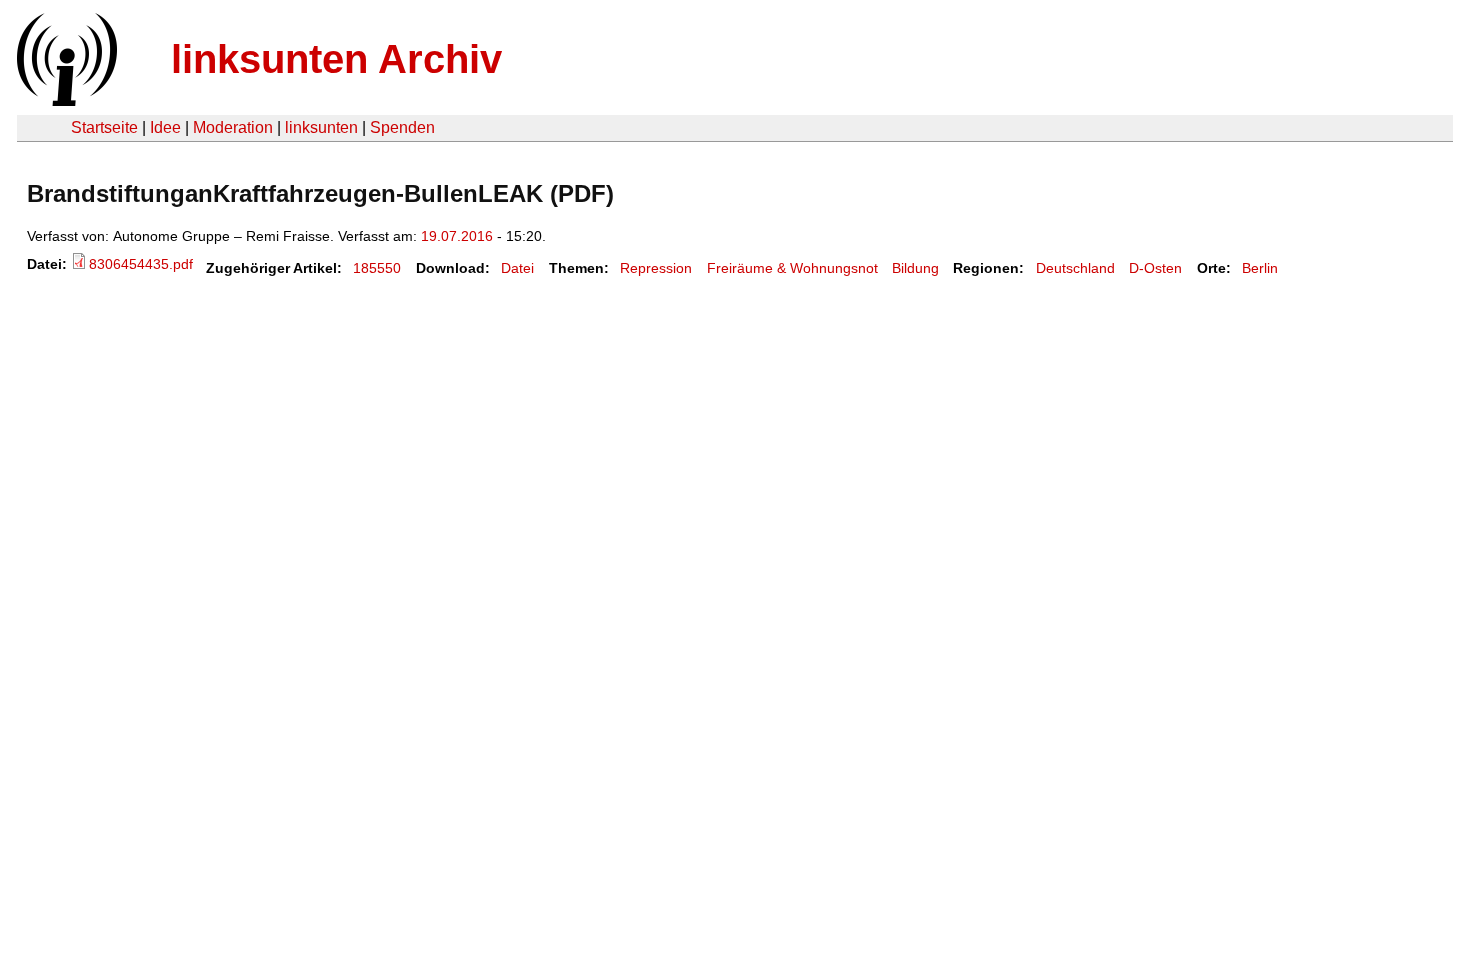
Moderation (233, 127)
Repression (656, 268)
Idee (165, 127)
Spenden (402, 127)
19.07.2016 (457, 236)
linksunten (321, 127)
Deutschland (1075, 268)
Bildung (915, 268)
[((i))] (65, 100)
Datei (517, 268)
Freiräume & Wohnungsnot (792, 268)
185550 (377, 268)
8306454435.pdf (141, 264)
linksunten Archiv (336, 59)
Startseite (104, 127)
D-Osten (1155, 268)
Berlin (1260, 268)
----------------
== What is required ==
Would you copy out exactly the lines from the one holding "Spenden (402, 127)" through the end of the entries above, both ends included?

== Result for this exercise ==
Spenden (402, 127)
19.07.2016 (457, 236)
linksunten (321, 127)
Deutschland (1075, 268)
Bildung (915, 268)
[((i))] (65, 100)
Datei (517, 268)
Freiräume & Wohnungsnot (792, 268)
185550 (377, 268)
8306454435.pdf (141, 264)
linksunten Archiv (336, 59)
Startseite (104, 127)
D-Osten (1155, 268)
Berlin (1260, 268)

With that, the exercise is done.